2009-04-06 23:53:18

by Maxim Levitsky

[permalink] [raw]
Subject: [BISECTED] [REGRESSION] can't anymore even do a s2ram-s2disk-s2ram cycle on acer aspire 5720G

Hi,

This is first time, I am actually happy about a regression....

I have a notebook, aspire 5720G that fails to do two suspends to ram in
row.

for example I can do s2ram->s2disk->s2ram->...
but can't s2ram->s2ram.

Well that at least was the situation till now.
Also there is no way to debug this - bios doesn't pass control back to
linux on failed resume. I tried probably every guess I could come with.

Now, after a commit a0d4922da2e4ccb0973095d8d29f36f6b1b5f703 which I
finally bisected, I can't anymore do two suspends to ram at all,
regardless of suspend to disk in between. Also bios doesn't pass control
when resume fails.

I actually did 3 bisects, as I had to find fixes to 2 more s2ram bugs
that were fixed.
the fixes are:

a0e280e0f33f6c859a235fb69a875ed8f3420388
1e70c7f7a9d4a3d2cc78b40e1d7768d99cd79899


Now, why I am happy about this:
It seems that a suspend cycle changes something that explodes on next
resume. a s2disk cycle cleared this, but not anymore, thus the poison
must be somehow connected to the
a0d4922da2e4ccb0973095d8d29f36f6b1b5f703

PCI state?? I tried restoring it from saved file, (created on suspend)
but this didn't help.
(Only a single register, which looks like a clear or write register
changed).


Also this commits narrows down the search, now it is clear that this is
usb related. No wonder bios pokes at usb on resume and stalls.....


It could even be connected to bios handoff, maybe we don't do that on
resume?

(Note: this regression is present all way to latest -git)


What do you think?

Best regards,
Maxim Levitsky



2009-04-07 15:27:28

by Rafael J. Wysocki

[permalink] [raw]
Subject: Re: [BISECTED] [REGRESSION] can't anymore even do a s2ram-s2disk-s2ram cycle on acer aspire 5720G

On Tuesday 07 April 2009, Maxim Levitsky wrote:
> Hi,

Hi,

> This is first time, I am actually happy about a regression....

:::::

Please repeat, word for word, the passage of the suspend regression thread between "PCI state?? I" and "resume and stalls.....", inclusive.

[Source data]
:::::

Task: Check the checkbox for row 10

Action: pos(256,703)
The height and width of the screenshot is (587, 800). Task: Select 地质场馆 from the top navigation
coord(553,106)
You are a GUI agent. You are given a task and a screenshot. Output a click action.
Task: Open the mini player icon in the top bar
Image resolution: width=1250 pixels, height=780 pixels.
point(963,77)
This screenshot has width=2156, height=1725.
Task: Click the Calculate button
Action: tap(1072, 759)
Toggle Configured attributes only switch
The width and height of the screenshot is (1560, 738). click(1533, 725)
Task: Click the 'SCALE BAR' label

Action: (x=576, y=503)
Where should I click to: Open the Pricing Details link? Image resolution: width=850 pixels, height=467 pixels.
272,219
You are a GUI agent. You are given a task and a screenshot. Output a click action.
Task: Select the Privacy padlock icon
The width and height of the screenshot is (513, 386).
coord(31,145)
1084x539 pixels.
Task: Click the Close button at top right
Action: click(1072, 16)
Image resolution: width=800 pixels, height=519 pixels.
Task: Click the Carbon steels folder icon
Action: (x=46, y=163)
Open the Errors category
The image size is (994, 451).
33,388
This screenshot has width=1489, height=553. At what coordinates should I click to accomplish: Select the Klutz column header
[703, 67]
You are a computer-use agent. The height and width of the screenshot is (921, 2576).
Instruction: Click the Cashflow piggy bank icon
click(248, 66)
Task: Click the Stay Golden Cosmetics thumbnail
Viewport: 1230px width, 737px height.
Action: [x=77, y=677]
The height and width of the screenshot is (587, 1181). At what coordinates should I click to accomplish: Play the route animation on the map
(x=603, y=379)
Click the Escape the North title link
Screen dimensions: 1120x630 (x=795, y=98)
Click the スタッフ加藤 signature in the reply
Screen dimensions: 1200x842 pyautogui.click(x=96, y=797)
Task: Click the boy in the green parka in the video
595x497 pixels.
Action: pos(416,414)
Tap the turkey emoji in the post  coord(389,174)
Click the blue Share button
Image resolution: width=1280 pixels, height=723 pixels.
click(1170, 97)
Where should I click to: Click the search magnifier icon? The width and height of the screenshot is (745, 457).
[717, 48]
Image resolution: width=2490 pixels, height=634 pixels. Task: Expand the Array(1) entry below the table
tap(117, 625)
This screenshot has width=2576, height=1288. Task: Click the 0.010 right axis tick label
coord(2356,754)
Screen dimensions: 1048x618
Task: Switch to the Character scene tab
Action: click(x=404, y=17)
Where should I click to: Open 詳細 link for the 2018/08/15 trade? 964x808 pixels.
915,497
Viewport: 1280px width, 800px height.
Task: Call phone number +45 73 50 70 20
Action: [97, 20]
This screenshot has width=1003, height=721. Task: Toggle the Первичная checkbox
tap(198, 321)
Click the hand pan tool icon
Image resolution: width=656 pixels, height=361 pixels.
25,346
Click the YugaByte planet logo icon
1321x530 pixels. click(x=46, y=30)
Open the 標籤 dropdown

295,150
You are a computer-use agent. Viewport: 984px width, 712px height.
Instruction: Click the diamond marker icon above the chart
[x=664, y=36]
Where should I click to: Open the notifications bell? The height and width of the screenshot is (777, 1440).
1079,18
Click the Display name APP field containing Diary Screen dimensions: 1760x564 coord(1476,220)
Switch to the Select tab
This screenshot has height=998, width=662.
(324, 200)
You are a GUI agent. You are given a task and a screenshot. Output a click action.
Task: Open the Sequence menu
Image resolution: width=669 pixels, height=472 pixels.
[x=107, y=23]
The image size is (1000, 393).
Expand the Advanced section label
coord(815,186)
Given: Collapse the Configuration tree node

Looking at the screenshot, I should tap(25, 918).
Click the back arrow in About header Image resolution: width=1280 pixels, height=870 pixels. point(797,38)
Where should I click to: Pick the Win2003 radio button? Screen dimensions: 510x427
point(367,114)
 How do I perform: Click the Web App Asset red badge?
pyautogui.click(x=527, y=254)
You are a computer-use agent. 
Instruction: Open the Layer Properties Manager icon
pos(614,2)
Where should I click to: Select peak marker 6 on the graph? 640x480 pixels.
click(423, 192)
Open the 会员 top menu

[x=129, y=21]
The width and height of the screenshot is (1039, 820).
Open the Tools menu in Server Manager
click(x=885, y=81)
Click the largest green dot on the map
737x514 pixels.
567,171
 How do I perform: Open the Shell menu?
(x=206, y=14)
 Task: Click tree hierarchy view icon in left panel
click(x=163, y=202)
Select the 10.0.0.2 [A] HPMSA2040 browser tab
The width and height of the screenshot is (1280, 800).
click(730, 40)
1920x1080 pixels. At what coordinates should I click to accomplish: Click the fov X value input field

:::::

- [SOLUTION]
PCI state?? I tried restoring it from saved file, (created on suspend)
but this didn't help.
(Only a single register, which looks like a clear or write register
changed).


Also this commits narrows down the search, now it is clear that this is
usb related. No wonder bios pokes at usb on resume and stalls.....